-- Opening Marker --

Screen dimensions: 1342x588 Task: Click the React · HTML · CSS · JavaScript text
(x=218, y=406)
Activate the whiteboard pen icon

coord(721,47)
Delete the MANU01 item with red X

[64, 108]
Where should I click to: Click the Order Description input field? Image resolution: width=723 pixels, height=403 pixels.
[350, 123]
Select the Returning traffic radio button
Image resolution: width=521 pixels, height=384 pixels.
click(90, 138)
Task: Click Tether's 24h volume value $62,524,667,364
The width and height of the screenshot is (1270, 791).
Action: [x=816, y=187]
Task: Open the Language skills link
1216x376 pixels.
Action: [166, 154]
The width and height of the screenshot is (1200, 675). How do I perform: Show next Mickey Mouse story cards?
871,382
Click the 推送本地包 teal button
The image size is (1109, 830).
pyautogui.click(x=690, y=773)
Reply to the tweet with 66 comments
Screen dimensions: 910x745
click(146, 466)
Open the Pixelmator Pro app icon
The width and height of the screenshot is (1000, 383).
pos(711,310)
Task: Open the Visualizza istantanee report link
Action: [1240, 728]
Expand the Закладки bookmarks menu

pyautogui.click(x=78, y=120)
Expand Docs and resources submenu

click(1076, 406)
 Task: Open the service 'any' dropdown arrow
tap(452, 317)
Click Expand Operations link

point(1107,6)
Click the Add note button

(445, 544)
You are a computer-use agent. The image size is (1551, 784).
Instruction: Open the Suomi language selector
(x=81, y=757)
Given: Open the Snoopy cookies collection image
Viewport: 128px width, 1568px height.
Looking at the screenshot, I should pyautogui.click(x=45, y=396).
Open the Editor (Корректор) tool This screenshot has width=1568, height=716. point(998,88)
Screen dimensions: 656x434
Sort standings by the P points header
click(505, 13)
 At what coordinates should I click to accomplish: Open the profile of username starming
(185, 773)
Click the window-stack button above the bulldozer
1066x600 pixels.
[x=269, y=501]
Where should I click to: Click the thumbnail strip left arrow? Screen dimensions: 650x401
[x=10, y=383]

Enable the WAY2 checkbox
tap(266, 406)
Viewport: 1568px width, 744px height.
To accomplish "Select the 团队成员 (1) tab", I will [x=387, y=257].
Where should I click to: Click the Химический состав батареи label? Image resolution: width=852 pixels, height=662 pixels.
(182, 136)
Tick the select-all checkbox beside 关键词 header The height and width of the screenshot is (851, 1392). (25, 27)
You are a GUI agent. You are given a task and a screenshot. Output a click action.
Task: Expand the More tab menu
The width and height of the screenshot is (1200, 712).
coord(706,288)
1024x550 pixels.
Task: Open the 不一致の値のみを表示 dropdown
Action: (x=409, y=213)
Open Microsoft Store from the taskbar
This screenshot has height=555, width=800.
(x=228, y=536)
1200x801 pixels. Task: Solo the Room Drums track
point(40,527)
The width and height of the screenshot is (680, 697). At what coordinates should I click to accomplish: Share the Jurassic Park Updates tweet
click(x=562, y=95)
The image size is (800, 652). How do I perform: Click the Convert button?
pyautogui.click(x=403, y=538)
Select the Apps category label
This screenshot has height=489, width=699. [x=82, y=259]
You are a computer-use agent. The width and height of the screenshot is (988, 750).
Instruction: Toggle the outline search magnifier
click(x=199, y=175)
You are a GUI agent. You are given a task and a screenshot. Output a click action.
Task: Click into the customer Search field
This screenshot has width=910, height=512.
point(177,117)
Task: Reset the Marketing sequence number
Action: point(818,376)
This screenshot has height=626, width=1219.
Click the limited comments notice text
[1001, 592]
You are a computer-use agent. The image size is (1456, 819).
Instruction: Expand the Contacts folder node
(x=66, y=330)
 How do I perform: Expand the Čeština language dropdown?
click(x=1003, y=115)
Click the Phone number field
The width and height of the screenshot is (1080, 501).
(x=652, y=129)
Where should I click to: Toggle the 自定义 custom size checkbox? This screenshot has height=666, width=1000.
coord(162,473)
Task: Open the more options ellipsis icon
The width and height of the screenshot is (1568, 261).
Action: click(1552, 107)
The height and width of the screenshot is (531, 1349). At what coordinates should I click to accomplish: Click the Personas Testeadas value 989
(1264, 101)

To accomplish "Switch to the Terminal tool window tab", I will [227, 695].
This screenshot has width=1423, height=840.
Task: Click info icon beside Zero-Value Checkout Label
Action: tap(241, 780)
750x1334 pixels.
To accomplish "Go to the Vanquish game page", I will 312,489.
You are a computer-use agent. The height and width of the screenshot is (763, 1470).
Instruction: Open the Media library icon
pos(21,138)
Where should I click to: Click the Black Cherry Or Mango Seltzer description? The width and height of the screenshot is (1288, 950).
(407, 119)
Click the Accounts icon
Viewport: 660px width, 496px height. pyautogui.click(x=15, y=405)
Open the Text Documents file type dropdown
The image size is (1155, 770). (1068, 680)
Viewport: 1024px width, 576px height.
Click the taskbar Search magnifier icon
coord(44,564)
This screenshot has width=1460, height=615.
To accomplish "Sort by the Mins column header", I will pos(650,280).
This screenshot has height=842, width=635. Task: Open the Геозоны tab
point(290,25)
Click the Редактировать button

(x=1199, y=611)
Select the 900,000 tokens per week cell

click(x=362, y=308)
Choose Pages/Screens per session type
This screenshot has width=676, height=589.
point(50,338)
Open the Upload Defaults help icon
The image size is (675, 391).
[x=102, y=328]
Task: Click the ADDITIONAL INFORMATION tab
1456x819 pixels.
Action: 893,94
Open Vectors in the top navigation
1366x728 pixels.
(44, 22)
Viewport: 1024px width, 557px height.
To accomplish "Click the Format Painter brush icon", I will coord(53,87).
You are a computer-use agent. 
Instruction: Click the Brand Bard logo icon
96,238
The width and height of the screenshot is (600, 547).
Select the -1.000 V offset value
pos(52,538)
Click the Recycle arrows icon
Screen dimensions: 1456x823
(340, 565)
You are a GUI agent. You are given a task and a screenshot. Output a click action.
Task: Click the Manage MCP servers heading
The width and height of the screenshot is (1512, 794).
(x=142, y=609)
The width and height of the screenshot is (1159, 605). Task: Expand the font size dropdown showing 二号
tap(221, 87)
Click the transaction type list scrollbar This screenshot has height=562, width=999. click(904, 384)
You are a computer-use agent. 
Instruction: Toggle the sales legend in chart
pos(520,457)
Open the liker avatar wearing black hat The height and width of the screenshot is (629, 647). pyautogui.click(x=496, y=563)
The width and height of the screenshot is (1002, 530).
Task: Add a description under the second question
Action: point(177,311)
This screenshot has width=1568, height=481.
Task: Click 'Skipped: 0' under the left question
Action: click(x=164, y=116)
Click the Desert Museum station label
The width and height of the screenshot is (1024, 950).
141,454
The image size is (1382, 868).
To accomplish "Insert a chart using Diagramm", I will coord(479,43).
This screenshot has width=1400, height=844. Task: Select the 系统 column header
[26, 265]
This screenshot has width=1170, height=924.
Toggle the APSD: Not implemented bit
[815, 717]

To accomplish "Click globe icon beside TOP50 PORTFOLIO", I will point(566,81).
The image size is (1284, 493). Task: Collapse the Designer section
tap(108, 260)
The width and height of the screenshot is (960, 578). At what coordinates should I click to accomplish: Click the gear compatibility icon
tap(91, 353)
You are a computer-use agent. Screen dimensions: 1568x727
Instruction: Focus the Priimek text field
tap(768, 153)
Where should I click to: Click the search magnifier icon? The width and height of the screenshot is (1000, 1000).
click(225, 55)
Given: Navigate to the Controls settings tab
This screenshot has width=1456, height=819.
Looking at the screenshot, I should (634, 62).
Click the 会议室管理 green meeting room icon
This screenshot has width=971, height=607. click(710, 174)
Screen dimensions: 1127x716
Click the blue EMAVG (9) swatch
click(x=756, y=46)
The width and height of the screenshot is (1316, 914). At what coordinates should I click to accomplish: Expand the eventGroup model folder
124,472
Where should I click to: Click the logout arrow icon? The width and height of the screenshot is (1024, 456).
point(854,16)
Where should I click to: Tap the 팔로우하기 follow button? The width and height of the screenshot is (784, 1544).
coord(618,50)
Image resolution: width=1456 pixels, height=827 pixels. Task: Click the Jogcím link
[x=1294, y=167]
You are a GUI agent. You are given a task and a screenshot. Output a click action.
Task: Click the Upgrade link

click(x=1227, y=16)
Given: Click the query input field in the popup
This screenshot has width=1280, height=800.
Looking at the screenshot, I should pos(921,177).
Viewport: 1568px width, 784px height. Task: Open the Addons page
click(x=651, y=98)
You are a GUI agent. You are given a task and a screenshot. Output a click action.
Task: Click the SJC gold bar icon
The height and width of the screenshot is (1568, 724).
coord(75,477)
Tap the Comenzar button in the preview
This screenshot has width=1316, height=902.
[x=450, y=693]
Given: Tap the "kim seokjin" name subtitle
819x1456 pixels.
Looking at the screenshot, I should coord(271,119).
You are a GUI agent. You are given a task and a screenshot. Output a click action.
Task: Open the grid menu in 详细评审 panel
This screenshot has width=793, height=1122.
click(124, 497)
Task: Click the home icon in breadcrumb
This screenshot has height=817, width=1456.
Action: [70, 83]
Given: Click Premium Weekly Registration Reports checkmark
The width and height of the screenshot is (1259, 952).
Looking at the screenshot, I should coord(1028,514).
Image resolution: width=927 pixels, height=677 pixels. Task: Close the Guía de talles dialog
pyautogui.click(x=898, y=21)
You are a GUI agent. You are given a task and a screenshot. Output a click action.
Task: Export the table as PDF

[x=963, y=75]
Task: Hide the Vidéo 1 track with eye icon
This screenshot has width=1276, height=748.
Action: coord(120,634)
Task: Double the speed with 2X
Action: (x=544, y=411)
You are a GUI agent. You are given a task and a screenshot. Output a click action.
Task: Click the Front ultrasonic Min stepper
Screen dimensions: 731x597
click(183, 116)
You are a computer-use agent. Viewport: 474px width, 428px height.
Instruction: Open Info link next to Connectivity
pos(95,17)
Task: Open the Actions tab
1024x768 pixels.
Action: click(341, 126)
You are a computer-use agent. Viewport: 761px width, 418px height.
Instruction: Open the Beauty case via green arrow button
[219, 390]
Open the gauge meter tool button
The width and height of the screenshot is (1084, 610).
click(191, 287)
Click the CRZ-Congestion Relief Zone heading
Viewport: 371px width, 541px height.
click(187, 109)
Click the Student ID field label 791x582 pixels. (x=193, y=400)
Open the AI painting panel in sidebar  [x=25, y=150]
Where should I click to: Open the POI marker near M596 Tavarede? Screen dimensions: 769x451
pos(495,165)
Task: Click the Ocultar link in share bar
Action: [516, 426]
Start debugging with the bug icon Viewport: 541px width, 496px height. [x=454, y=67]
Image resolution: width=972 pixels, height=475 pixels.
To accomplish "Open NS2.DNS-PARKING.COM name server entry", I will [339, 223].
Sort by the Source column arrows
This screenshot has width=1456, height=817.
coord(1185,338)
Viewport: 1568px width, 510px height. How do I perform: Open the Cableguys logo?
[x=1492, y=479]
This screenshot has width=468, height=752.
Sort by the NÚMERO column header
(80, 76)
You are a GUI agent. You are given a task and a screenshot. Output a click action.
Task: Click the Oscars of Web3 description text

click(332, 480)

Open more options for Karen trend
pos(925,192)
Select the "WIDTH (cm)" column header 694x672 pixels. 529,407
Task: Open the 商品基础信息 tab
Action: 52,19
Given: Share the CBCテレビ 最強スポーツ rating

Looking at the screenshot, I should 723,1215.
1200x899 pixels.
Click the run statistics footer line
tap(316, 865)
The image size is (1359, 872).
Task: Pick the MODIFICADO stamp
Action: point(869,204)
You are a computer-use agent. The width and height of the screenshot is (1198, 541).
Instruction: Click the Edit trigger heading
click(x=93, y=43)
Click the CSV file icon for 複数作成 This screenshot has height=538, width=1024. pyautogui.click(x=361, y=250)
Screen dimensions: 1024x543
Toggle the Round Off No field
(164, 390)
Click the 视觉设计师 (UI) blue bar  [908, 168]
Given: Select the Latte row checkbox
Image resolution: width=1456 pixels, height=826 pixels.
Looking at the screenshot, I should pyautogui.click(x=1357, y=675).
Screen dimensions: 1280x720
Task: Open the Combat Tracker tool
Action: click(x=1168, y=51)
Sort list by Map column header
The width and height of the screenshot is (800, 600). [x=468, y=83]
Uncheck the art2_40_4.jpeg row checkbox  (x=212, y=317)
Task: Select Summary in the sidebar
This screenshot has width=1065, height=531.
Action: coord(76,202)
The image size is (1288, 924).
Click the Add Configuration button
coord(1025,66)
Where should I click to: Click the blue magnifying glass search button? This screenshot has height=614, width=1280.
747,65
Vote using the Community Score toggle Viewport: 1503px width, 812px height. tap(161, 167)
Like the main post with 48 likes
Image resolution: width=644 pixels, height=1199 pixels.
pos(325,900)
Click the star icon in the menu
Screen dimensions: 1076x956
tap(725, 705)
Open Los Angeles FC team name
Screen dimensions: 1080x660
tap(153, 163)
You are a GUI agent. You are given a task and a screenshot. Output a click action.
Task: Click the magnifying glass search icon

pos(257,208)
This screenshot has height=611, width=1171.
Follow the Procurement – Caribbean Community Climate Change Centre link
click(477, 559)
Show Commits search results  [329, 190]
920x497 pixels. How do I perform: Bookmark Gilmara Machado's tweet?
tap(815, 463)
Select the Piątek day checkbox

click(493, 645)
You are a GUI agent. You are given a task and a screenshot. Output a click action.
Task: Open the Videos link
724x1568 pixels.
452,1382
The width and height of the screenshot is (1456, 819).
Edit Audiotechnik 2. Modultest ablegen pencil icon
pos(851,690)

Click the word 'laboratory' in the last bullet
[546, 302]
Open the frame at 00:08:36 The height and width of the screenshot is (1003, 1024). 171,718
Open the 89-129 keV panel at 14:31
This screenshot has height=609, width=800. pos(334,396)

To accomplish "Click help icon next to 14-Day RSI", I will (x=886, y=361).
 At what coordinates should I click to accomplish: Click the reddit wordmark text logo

-- Closing Marker --

» Directions for this task: Please copy all lines of the listing in which the string "sidebar" occurs.

» Problem solution:
Open the AI painting panel in sidebar  [x=25, y=150]
Task: Select Summary in the sidebar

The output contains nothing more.